Text extract

==========

Sunday morning almost all the BCA students left town. They will be settled back at home (some after a very long séjour) now, surrounded by loved ones. A large part of me envies them.

I was glad the family I teach English in (Laurence, the mother, specifically) invited me to celebrate French Mothers’ Day with their family and the grandparents. The meal was amazing, and the family is full of characters. At one point, when they were debating the three best cheeses in France, after having informed me about the proper way to store wine and how to know how long to store it and how sometimes you have to change the corks…I realized that, no denying it, I am living in France. Sometimes it just hits you. And a large part of me does not at all envy those who had left for home that morning. Professors, surprisingly enough, are usually very wise people: you were right, part of my home will always be here in Strasbourg. I thought about that as I dozed blissfully under the cherry tree in the yard and the grandpa jabbered on about Alsatian history. Can’t complain about this birthday week. My goal now is to remember and celebrate everyone else’s birthday in such a way.

==========

Data excerpts
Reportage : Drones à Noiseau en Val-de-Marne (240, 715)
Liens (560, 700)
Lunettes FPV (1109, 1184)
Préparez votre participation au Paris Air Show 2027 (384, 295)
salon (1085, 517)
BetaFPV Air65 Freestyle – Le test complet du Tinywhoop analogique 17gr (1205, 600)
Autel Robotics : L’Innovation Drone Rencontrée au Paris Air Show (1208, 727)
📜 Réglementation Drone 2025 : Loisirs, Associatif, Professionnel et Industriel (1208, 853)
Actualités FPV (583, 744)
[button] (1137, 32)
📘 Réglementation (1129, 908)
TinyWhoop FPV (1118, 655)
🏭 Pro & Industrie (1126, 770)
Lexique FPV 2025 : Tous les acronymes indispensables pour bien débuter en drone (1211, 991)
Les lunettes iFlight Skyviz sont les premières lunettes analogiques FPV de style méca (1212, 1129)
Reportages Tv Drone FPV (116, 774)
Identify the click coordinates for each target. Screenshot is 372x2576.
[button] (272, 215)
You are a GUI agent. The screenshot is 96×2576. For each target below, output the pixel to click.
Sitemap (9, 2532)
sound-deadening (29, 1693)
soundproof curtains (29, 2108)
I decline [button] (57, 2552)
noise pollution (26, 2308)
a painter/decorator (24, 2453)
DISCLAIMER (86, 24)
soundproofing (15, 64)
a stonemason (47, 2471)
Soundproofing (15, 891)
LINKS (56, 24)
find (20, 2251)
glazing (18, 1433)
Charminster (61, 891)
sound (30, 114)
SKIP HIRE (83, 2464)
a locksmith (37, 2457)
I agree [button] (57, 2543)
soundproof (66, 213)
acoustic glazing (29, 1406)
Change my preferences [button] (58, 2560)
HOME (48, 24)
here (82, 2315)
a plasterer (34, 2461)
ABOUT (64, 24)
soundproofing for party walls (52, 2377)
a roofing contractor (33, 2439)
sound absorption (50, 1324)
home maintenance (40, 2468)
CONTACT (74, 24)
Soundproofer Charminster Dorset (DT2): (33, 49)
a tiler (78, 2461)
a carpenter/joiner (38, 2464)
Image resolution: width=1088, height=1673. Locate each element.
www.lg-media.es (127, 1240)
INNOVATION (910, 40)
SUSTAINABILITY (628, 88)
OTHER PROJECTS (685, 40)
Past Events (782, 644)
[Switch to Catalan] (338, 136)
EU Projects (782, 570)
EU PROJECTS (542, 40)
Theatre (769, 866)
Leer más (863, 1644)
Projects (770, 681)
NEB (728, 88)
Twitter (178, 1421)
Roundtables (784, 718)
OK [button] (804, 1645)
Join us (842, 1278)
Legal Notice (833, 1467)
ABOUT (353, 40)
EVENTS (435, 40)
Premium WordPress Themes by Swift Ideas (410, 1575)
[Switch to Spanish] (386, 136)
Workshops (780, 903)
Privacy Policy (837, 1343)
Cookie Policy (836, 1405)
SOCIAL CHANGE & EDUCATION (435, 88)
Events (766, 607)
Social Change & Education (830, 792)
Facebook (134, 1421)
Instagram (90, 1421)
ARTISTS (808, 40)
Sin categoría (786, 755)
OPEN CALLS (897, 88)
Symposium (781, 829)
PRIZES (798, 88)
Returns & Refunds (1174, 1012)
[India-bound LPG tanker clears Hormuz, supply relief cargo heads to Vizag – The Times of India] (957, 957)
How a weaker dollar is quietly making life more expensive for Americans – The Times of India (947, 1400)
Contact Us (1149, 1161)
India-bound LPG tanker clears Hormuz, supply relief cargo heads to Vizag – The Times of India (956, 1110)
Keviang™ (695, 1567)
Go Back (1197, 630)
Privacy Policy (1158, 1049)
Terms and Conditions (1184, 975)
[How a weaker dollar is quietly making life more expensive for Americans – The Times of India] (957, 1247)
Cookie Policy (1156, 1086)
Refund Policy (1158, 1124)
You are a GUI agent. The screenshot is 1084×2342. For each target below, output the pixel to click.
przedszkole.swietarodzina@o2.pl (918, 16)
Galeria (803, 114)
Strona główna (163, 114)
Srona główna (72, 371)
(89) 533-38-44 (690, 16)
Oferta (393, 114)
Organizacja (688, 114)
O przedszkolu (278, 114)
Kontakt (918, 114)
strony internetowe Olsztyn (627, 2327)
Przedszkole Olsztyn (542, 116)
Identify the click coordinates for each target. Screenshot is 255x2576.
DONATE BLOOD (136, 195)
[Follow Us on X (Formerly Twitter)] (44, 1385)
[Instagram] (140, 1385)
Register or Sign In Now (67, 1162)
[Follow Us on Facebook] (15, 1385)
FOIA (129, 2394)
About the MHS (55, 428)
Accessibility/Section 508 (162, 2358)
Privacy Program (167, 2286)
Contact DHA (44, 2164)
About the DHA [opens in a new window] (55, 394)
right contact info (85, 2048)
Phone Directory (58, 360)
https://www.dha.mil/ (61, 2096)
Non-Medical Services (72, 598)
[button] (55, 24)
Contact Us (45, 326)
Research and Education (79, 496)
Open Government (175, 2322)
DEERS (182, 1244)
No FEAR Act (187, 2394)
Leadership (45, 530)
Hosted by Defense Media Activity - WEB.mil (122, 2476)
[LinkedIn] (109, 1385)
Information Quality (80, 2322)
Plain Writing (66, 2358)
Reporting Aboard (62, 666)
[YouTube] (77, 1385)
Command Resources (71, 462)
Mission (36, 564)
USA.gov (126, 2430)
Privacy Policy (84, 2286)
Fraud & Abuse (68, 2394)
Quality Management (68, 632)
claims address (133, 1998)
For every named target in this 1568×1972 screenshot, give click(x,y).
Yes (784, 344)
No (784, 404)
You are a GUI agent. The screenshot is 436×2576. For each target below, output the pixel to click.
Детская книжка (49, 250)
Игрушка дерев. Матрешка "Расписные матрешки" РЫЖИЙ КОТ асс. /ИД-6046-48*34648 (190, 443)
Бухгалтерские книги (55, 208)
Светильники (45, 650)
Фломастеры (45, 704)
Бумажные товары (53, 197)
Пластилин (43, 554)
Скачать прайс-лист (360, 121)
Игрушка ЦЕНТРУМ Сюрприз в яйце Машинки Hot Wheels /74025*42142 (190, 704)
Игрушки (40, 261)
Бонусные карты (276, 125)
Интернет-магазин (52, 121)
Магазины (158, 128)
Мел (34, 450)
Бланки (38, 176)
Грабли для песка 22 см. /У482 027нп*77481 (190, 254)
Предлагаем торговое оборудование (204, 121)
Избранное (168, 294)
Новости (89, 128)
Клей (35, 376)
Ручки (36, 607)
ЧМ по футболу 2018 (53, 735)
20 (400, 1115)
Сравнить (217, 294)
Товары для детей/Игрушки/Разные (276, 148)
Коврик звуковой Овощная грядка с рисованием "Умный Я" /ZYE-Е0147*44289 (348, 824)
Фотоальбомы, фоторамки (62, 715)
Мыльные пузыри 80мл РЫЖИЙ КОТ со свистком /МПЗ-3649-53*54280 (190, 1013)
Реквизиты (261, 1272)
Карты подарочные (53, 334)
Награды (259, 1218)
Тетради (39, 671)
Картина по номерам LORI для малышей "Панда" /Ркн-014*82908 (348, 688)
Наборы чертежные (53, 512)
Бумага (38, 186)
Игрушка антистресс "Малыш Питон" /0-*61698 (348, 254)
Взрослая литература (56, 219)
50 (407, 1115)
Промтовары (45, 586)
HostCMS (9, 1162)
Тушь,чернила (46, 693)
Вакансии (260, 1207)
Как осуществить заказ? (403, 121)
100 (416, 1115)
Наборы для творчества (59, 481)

==========

Written instruction 1
Report every line of the records that contains the string "supply", where case counts.
Written instruction 2
Write what comes next in the text about Mothers' Day and a birthday week in Strasbourg, starting right after its final sentence.
The blog excerpt and the records are unrelated material.

Task response 1
[India-bound LPG tanker clears Hormuz, supply relief cargo heads to Vizag – The Times of India] (957, 957)
India-bound LPG tanker clears Hormuz, supply relief cargo heads to Vizag – The Times of India (956, 1110)

Task response 2
I think it’s normal, to feel divided like this about leaving this place that has welcomed me these last ten months. I wish human beings were not capable of feeling to opposing emotions at the same time, but I think that’s the way we spend most of our existence. Try to keep that in mind when I come back. I will be happy, overjoyed even, to see you; but I imagine it will be tempered by some uneasiness, some nostalgia; overall, I expect it to just be very strange to see you, in person.

18 May 2008

Wrapping Up

Family Vacation

When I signed up for BCA, I knew I wanted to live in a host family rather than a student residence. Why, after two years of independent living, would I want to give up my freedom to eat, go, do what I want where I want? Because when you think about how you will spend the next ten months of your life in a foreign country, you like to think that there might be some place where you will belong. Some people you might actually grow close to. Some table around which you might share your lives. At least that’s what I signed up for.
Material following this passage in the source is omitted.